Sarah Inama

Meridian, Idaho

Sixth-grade history teachers don’t usually attract national attention. Sarah Inama did after her principal and vice principal paid an unexpected visit to her classroom in early February. They had come to discuss a pair of signs she had placed on the wall. One said: “Everyone is welcome here.” The other sign went further, declaring that “everyone in this room is important, accepted, respected, encouraged, valued and equal.” Inama was directed to remove both signs. The problem, she was told, was that they violated a school district decree that all classroom decorations be “content-neutral” and respectful of the views of all students and parents.

Her first reaction was to grudgingly take the signs down as ordered. After mulling it over for a few days, she changed her mind. “I told my husband, ‘I have to put that sign back up,’” Inama said in an interview with USA Today. She proceeded to do just that, emailing her principal to alert him.

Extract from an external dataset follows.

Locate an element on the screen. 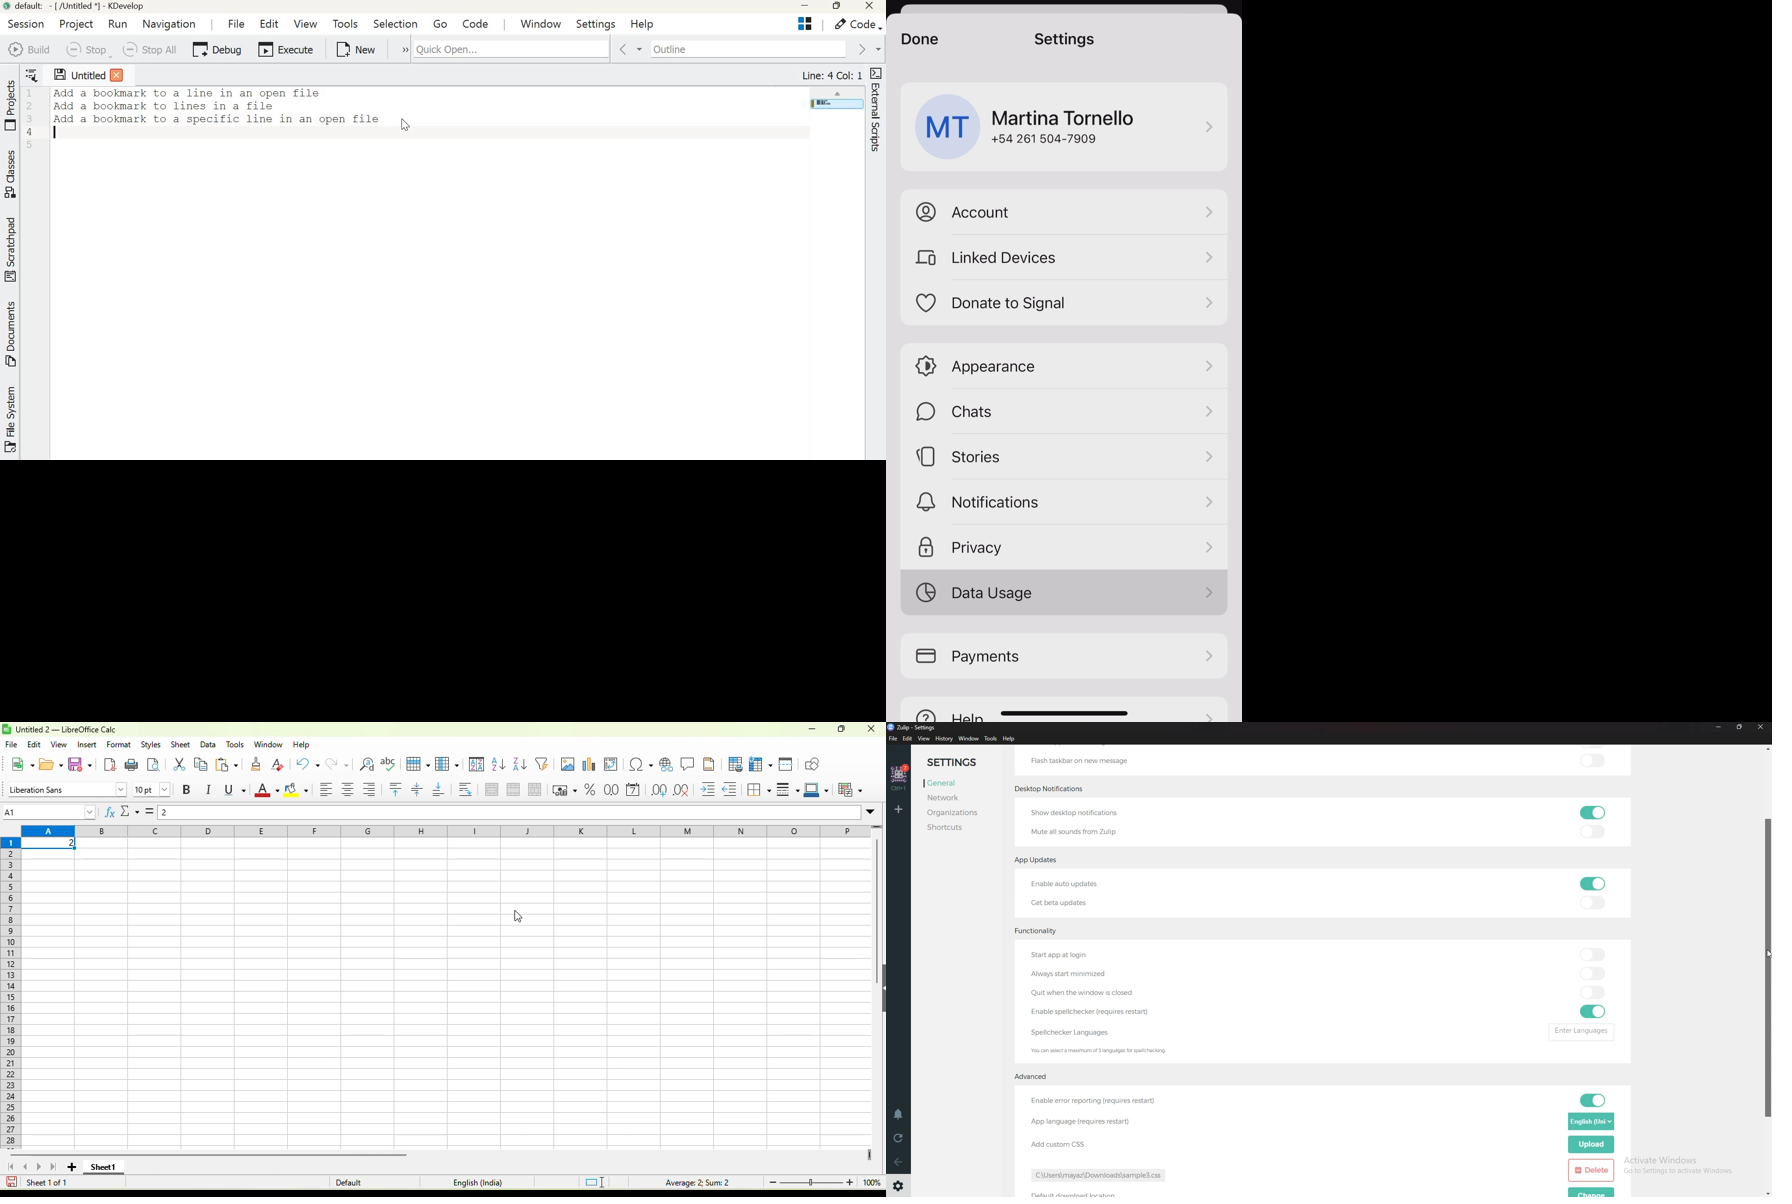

From there the dispute escalated, leading to a meeting in which school district officials sought to provide Inama with “further clarification and support” and to “discuss concerns about the poster and how it violates Policy 401.20.” In her defense, Inama argued that it was important for her students to know that racism was wrong. In her mind, the only alternative to a message of inclusion, she said, was one of exclusion. She pointed out that the two signs had been hanging in her classroom for five years, raising no objection that she knew of. One of the district officials replied that, as Inama recalled his words, “the political environment ebbs and flows, and what might be controversial now might not have been controversial three, six, nine months ago, and we have to follow that.”

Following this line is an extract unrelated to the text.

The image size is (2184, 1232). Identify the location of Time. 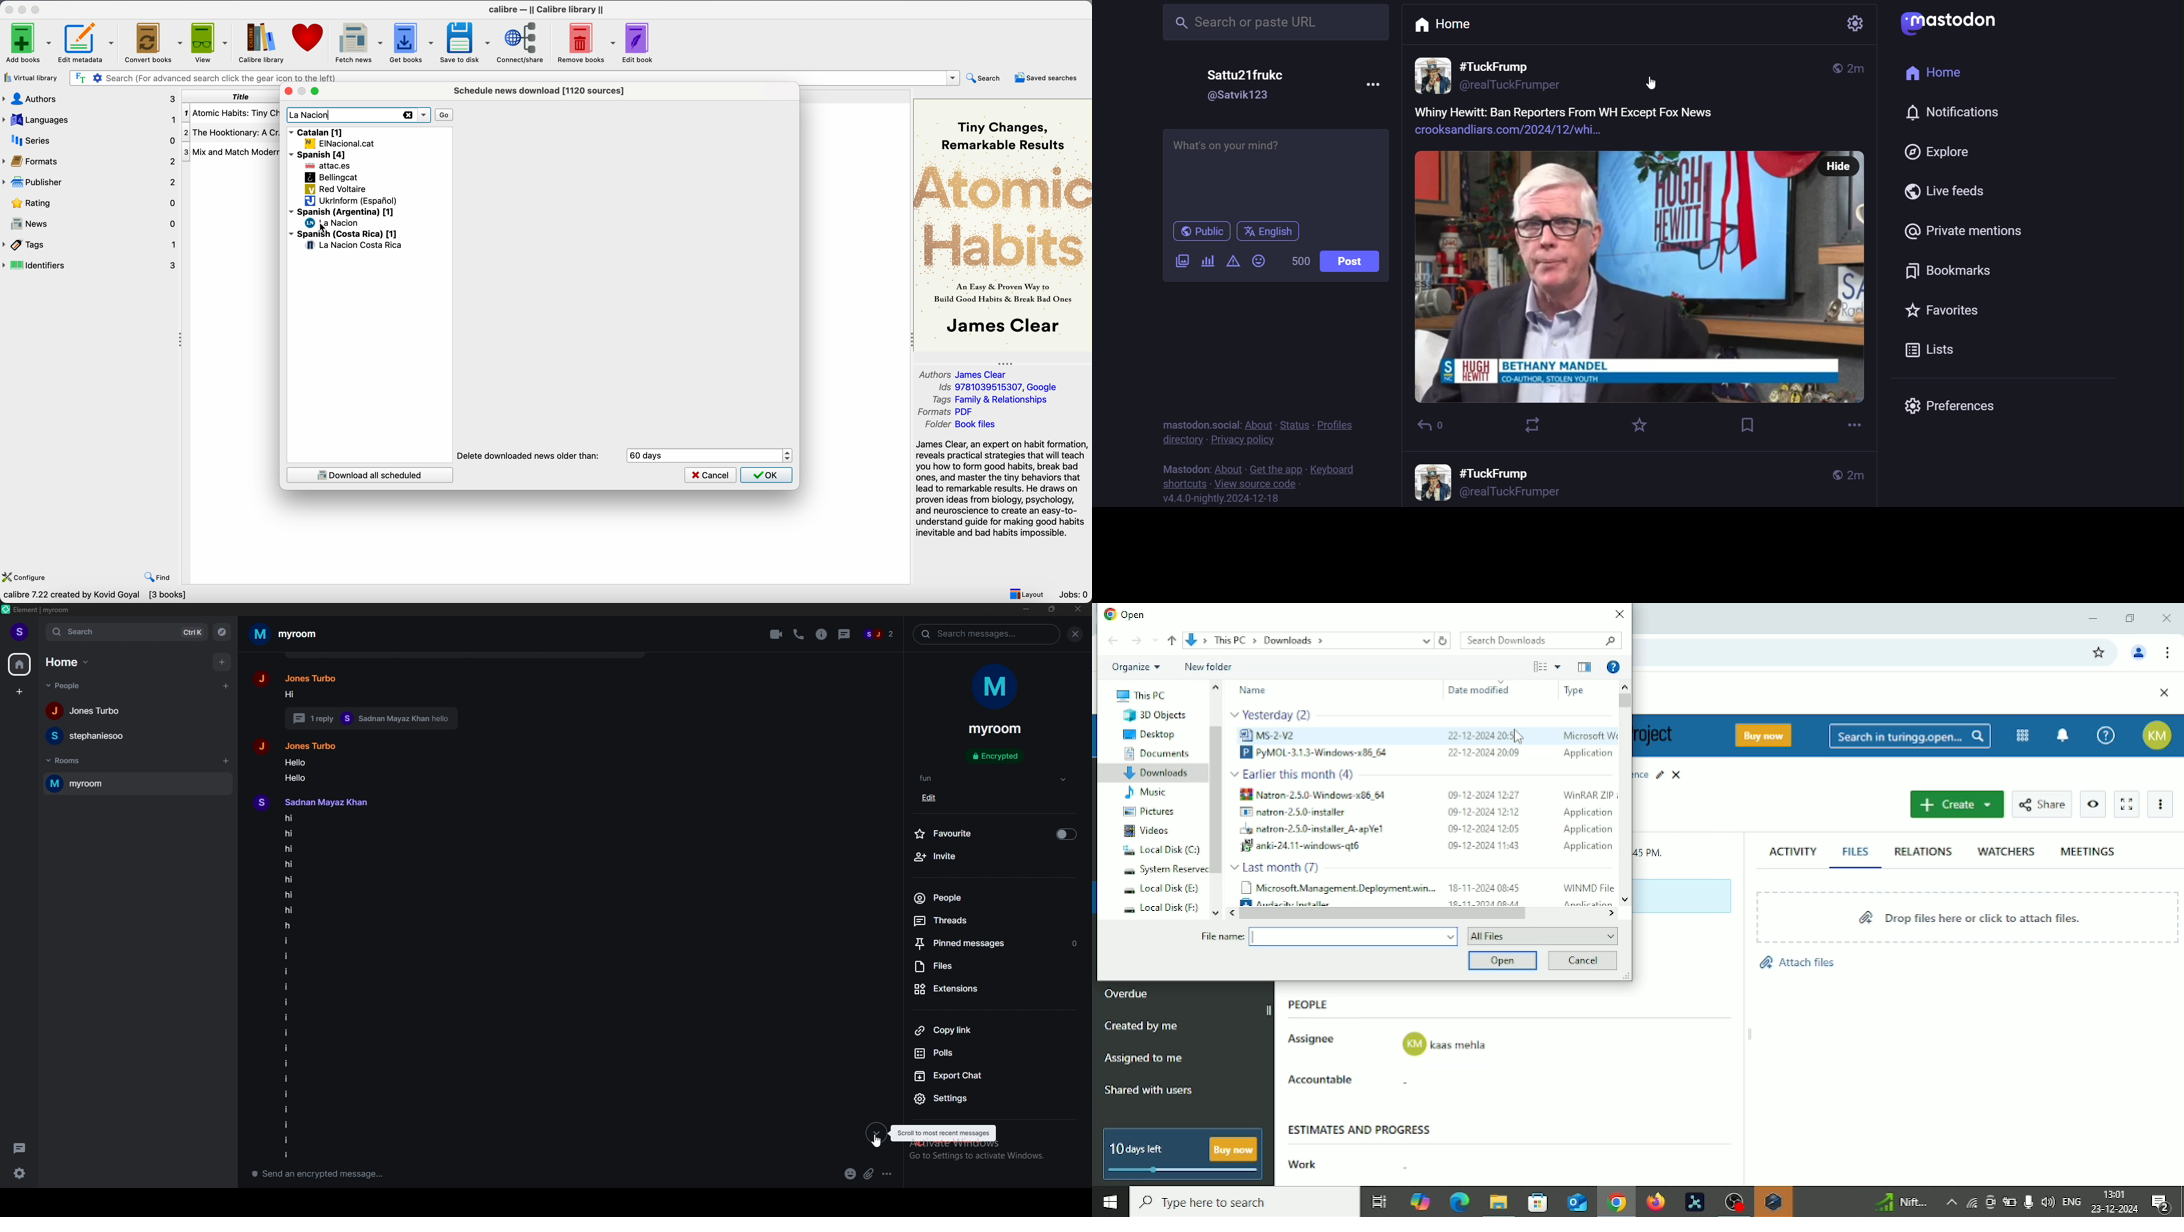
(2116, 1192).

Inama was given until the end of the school year to comply or face disciplinary action. During that period, her cause attracted wide support among Idahoans young and old. Some of Inama’s backers began inscribing the “Everyone is welcome here” message on sidewalks and parking lots outside schools as well as the district offices. But her superiors were unmoved. A week before the deadline, Inama submitted her resignation. “I cannot align myself nor be complicit with the exclusionary views and decisions of the administration,” she wrote. “It is deeply troubling that the people running this district and school have allowed a welcoming and inclusive message for my students to be considered controversial, political, and, worst of all, an opinion.”